### [Required work]
Find the number of lines containing the string "panel" in the data. Answer with the number by itself.

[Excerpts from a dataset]
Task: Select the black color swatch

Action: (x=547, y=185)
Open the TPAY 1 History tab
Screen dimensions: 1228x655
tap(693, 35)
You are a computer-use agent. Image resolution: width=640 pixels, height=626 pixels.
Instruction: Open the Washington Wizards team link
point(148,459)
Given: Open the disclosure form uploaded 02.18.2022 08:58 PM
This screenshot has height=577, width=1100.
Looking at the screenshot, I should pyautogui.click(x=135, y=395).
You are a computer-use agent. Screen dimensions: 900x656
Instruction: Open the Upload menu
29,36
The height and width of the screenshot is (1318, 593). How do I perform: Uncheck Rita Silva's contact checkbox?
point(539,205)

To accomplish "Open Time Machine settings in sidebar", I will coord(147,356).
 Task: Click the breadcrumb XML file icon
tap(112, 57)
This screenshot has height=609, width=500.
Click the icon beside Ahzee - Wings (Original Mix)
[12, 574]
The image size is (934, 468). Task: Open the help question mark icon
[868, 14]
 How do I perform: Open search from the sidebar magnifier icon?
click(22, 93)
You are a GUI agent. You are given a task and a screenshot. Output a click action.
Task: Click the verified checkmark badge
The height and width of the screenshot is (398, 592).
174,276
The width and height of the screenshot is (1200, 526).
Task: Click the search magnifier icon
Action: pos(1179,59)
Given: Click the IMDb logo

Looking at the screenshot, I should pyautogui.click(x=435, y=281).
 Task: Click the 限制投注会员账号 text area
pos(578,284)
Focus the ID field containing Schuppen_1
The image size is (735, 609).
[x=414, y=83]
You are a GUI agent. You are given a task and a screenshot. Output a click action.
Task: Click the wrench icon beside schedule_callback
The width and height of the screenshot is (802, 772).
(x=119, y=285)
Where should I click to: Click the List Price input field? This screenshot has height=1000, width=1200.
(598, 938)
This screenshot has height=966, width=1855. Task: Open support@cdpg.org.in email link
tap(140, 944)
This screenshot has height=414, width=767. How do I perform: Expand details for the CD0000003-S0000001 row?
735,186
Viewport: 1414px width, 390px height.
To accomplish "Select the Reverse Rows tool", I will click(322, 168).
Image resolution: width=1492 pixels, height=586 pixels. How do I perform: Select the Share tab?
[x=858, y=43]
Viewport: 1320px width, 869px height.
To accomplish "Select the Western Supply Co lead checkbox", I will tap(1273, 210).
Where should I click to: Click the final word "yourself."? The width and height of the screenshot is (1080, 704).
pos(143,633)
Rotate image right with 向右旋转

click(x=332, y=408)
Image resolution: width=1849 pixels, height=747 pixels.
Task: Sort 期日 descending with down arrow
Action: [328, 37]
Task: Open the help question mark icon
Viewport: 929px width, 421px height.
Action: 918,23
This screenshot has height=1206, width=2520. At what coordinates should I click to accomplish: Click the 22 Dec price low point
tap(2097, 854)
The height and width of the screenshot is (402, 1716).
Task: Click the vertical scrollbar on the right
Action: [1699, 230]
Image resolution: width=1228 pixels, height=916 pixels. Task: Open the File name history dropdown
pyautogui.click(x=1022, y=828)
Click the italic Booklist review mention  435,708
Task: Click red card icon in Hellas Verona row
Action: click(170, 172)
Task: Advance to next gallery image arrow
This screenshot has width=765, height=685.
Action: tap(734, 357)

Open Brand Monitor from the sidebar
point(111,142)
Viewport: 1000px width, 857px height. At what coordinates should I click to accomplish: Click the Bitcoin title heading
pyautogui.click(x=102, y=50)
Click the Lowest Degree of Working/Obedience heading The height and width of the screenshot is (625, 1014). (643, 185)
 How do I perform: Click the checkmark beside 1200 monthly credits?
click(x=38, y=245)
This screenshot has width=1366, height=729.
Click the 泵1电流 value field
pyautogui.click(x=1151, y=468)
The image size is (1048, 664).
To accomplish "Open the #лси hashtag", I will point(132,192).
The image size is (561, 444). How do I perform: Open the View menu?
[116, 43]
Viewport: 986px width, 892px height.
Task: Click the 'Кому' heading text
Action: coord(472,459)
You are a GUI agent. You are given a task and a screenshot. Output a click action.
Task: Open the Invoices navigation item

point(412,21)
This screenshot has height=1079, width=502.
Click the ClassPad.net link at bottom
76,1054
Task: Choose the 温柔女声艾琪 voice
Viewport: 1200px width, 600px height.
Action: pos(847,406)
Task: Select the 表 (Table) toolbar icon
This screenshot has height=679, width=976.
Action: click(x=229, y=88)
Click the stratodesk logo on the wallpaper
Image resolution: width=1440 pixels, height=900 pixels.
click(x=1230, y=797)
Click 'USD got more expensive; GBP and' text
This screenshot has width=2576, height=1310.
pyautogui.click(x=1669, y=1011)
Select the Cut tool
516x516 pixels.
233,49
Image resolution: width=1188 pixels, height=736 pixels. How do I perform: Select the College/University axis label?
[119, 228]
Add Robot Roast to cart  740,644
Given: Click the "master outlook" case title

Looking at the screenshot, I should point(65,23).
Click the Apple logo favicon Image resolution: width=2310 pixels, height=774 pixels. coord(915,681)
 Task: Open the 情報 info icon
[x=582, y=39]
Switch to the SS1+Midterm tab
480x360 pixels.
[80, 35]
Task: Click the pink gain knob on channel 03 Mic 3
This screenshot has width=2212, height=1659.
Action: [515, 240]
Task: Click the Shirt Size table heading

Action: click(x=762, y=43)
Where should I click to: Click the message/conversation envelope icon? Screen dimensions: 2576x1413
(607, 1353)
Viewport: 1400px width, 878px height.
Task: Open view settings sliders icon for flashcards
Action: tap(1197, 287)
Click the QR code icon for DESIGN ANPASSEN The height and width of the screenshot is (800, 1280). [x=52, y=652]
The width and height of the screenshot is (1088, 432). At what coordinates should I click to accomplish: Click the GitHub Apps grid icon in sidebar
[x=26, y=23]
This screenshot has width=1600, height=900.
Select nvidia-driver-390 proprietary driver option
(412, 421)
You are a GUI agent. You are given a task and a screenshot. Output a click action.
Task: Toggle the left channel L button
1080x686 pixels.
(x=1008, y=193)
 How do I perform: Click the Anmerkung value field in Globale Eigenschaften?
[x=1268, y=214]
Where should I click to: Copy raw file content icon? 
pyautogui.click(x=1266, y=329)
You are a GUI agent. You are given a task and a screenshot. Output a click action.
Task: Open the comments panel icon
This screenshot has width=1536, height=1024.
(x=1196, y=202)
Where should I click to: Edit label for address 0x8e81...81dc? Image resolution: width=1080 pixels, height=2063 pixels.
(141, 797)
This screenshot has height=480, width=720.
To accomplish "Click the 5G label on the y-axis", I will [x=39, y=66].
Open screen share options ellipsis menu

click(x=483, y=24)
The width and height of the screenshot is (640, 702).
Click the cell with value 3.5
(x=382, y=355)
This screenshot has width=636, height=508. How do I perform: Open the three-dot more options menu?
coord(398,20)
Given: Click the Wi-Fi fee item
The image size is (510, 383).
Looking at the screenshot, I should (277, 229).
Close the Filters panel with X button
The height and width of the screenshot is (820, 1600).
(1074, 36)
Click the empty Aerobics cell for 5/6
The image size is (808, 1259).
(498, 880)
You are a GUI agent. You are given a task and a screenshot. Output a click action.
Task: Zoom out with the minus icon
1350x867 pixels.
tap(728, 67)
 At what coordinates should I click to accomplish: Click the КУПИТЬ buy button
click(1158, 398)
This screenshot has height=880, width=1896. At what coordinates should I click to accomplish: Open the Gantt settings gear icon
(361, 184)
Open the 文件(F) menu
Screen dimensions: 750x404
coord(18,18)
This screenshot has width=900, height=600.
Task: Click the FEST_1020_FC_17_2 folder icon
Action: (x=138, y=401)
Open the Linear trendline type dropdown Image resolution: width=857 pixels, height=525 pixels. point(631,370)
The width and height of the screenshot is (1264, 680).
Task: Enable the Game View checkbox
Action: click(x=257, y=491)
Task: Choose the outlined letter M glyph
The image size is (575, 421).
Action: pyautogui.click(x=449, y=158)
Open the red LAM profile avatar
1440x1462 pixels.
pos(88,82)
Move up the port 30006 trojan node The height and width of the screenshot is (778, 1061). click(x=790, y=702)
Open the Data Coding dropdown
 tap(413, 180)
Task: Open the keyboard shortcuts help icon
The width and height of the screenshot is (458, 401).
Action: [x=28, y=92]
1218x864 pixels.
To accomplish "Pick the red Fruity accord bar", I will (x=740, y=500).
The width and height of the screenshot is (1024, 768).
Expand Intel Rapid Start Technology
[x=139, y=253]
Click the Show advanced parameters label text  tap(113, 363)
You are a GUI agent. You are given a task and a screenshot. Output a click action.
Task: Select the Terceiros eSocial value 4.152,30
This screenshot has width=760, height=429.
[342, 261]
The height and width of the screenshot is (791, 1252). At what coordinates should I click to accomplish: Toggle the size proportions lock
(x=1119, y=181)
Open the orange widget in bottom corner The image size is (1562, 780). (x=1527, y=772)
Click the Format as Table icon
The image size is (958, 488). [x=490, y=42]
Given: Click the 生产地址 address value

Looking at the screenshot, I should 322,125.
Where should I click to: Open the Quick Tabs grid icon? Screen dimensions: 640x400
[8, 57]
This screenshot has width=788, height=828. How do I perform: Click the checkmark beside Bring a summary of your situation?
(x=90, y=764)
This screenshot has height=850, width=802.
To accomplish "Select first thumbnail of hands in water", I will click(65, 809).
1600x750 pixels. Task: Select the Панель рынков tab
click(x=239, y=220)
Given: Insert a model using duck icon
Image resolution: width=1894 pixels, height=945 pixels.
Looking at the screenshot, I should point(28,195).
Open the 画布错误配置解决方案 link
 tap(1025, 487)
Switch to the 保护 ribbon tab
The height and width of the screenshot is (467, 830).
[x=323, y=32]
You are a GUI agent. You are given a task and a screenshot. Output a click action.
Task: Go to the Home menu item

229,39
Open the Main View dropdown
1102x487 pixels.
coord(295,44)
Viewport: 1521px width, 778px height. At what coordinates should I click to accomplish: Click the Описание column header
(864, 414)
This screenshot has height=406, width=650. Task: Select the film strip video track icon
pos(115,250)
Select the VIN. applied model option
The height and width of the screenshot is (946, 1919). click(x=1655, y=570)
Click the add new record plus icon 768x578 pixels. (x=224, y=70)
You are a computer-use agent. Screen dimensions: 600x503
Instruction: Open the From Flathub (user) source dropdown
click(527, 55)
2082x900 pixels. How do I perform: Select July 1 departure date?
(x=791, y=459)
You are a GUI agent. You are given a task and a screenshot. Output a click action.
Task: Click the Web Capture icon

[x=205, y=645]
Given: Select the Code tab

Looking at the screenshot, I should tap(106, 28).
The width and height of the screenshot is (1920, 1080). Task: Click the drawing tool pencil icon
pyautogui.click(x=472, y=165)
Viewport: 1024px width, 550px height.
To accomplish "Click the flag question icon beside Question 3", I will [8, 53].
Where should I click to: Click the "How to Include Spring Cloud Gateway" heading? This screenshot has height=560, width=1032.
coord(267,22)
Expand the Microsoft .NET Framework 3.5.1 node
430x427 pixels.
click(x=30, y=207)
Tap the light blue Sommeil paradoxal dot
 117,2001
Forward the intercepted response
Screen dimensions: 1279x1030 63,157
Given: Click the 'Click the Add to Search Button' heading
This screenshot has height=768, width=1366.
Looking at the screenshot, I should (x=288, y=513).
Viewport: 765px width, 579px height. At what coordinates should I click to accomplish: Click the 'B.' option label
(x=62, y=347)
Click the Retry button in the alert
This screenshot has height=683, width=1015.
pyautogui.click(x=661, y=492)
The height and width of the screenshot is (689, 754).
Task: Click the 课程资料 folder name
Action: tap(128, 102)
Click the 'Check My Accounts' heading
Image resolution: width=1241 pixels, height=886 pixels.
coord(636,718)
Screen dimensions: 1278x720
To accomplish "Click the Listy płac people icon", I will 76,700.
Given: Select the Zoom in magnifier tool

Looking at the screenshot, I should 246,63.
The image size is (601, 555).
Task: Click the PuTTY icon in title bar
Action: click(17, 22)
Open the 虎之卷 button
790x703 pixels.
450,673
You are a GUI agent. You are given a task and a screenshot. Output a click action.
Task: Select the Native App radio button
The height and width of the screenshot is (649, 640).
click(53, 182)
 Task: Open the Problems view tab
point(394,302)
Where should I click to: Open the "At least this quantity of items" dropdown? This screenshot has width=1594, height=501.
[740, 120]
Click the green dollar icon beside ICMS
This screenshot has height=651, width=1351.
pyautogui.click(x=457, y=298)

### [Written answer]
2